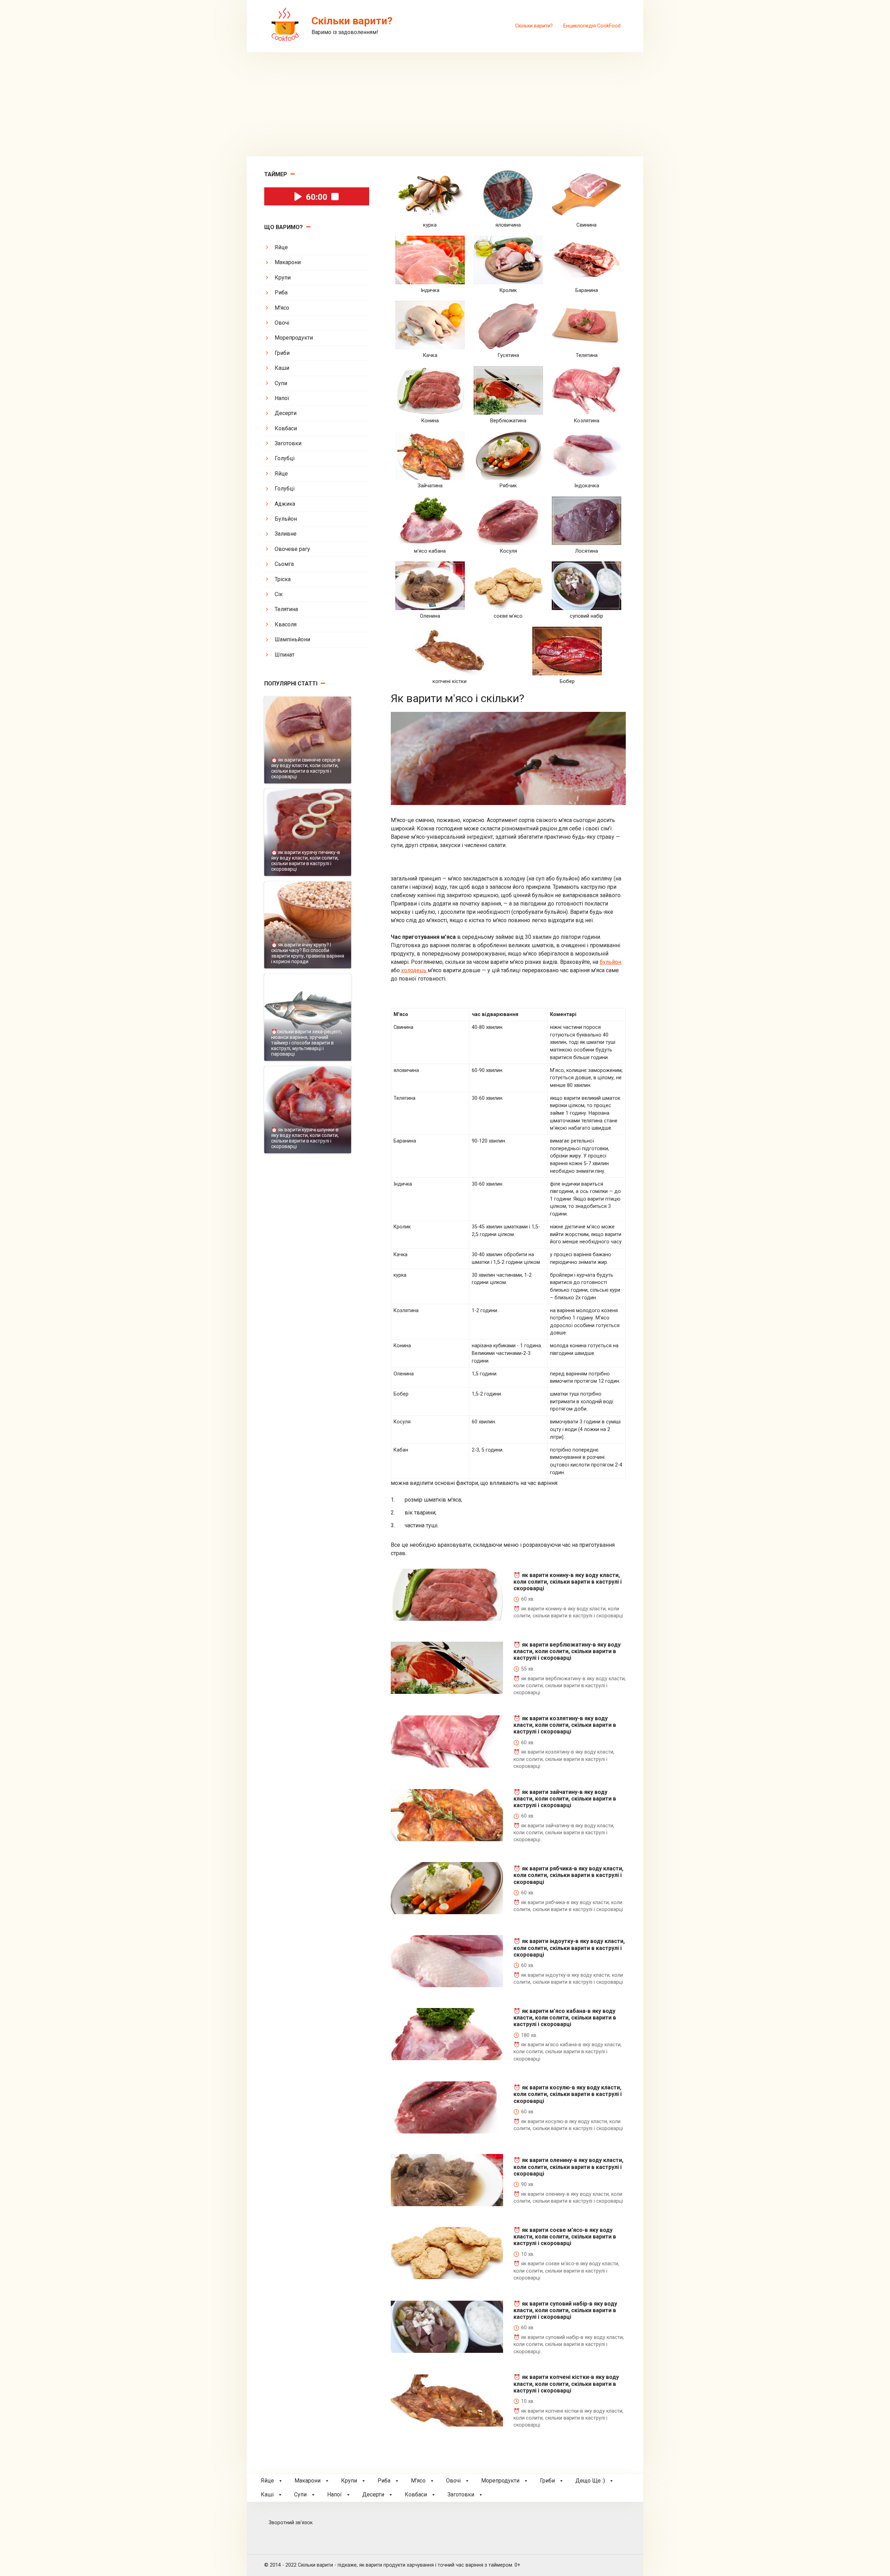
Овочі (282, 322)
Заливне (286, 533)
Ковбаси (286, 428)
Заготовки (288, 443)
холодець (414, 970)
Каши (282, 368)
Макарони (288, 262)
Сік (279, 594)
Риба (281, 292)
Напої (282, 398)
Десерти (286, 413)
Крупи (283, 277)
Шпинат (284, 654)
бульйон (610, 962)
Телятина (286, 609)
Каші (267, 2494)
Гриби (282, 353)
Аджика (285, 504)
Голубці (284, 458)
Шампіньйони (292, 639)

______________________________

» **Exercise description**
Restate, without alteration, the lines of the material above that begin at the one containing "Шпинат (284, 654)" and run through its last line.

» **Solution below**
Шпинат (284, 654)
бульйон (610, 962)
Телятина (286, 609)
Каші (267, 2494)
Гриби (282, 353)
Аджика (285, 504)
Голубці (284, 458)
Шампіньйони (292, 639)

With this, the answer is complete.